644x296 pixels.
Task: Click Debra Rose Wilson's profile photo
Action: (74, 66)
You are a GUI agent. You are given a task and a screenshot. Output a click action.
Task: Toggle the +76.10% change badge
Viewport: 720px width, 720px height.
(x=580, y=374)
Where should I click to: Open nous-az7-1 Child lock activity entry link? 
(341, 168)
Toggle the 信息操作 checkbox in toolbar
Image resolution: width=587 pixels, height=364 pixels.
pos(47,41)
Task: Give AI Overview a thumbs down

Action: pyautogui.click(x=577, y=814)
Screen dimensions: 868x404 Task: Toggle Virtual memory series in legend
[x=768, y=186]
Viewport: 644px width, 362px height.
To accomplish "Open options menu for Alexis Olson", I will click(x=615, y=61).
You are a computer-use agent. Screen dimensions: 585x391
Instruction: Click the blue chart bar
============================================================
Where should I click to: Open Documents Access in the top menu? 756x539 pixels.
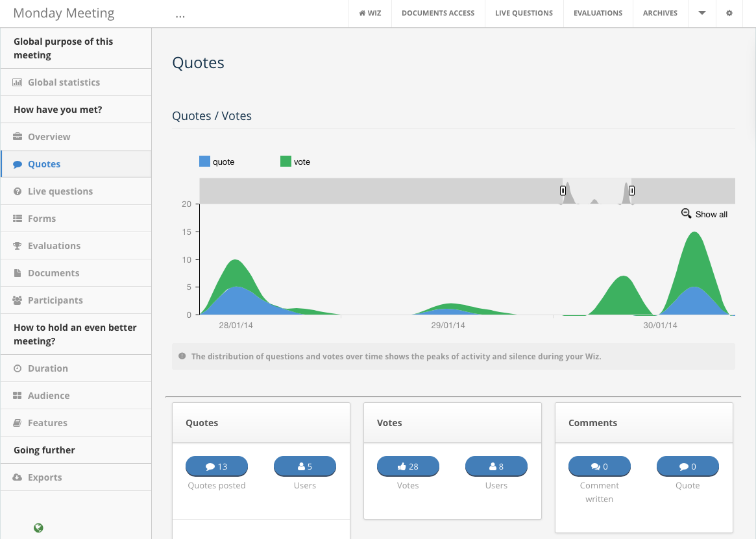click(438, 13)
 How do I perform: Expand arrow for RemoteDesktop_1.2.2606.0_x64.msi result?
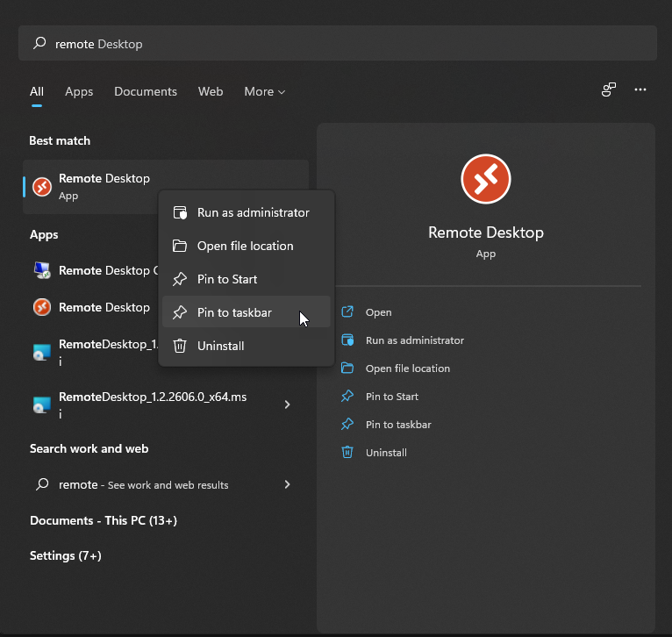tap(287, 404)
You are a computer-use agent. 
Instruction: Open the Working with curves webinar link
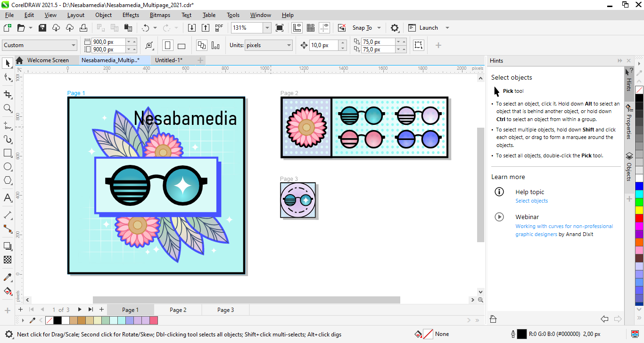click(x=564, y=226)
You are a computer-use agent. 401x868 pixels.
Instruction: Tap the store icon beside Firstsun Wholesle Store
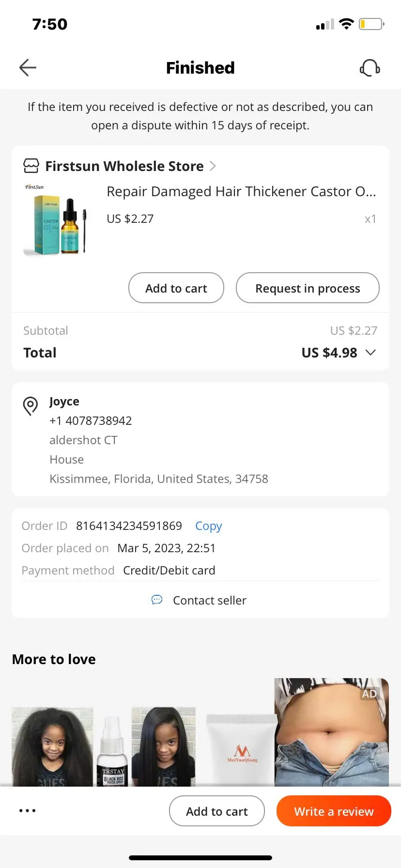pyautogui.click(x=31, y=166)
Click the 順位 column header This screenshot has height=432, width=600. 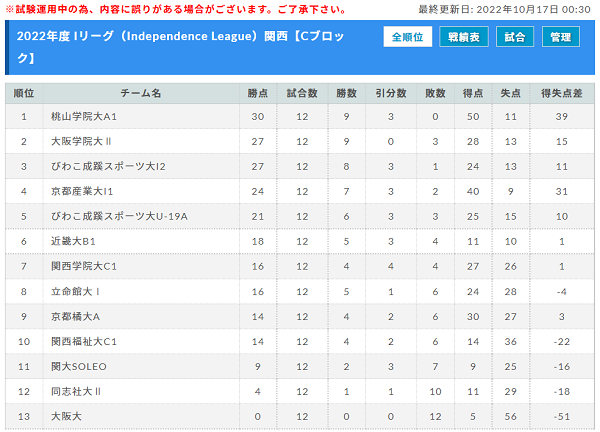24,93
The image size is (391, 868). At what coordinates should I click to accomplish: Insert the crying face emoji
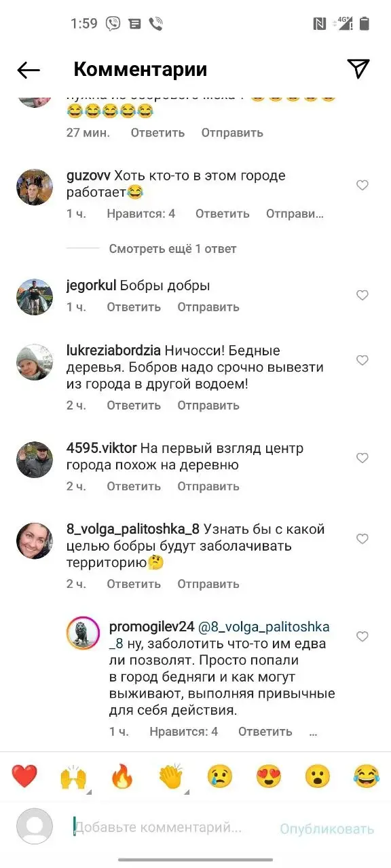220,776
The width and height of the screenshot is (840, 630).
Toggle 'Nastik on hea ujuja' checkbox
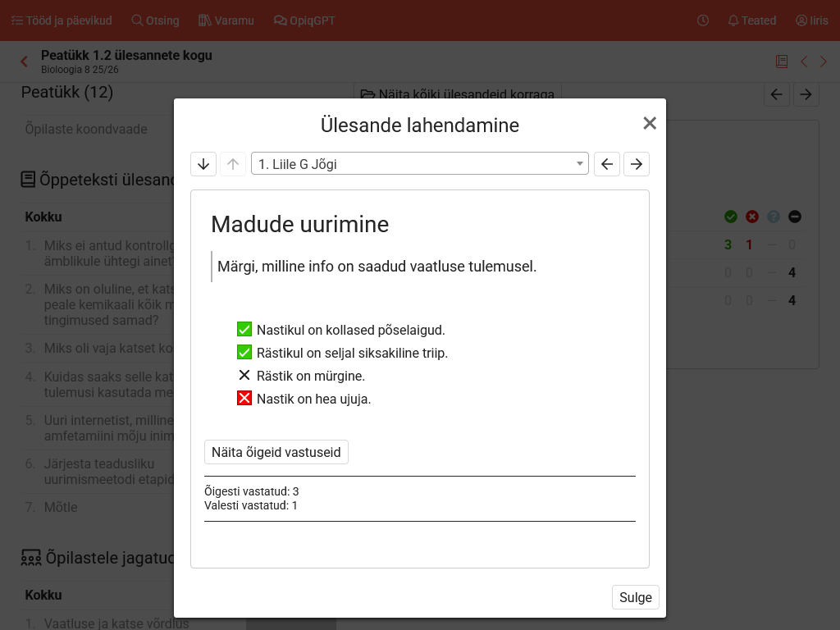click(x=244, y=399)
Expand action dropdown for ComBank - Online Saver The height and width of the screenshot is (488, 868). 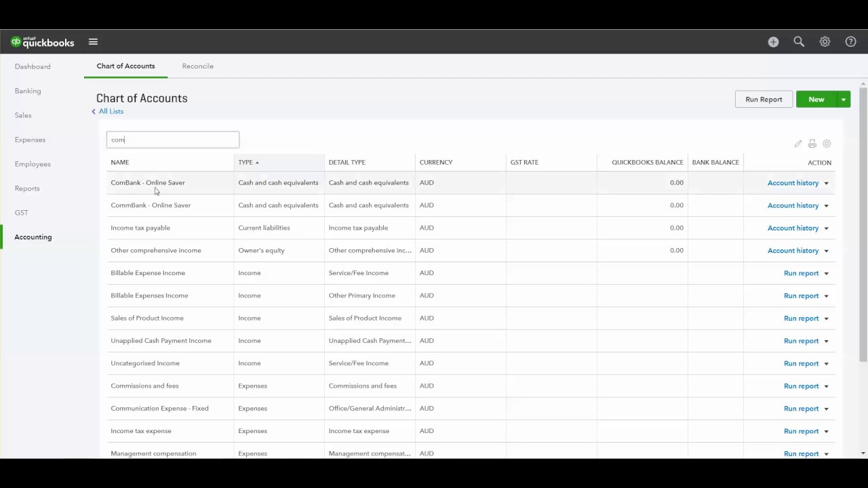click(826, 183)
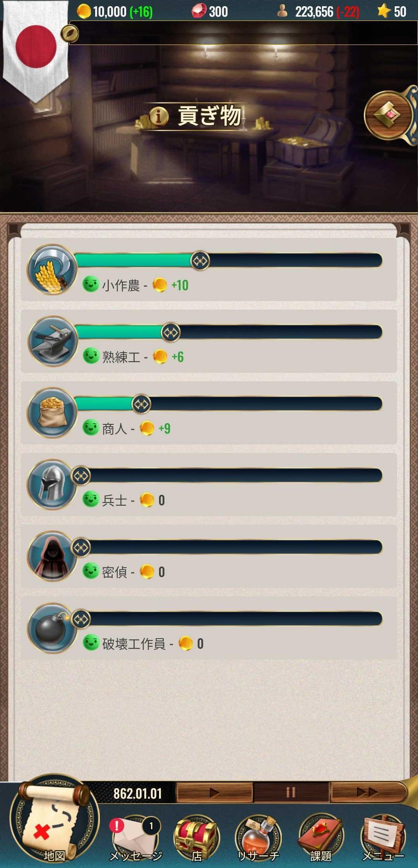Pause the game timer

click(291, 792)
============================================================
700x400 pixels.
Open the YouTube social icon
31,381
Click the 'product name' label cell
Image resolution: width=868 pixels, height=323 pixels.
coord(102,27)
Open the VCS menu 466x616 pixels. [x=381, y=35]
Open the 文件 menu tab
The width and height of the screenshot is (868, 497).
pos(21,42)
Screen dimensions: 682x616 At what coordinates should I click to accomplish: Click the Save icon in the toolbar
============================================================
▶ _EXERCISE AIM_: Go through the listing above and write out exactly the lines starting with the one holding "You are a GUI" and running through the one holding "Instruction: Click the blue chart bar", ends included, and no others.

▶ _SOLUTION FOR THIS PROBLEM_:
You are a GUI agent. You are given a task and a screenshot. Output a click action.
Task: Toggle the +76.10% change badge
Viewport: 720px width, 720px height.
(x=580, y=374)
Where should I click to: Open nous-az7-1 Child lock activity entry link? 
(341, 168)
Toggle the 信息操作 checkbox in toolbar
Image resolution: width=587 pixels, height=364 pixels.
pos(47,41)
Task: Give AI Overview a thumbs down

Action: pyautogui.click(x=577, y=814)
Screen dimensions: 868x404 Task: Toggle Virtual memory series in legend
[x=768, y=186]
Viewport: 644px width, 362px height.
To accomplish "Open options menu for Alexis Olson", I will click(x=615, y=61).
You are a computer-use agent. Screen dimensions: 585x391
Instruction: Click the blue chart bar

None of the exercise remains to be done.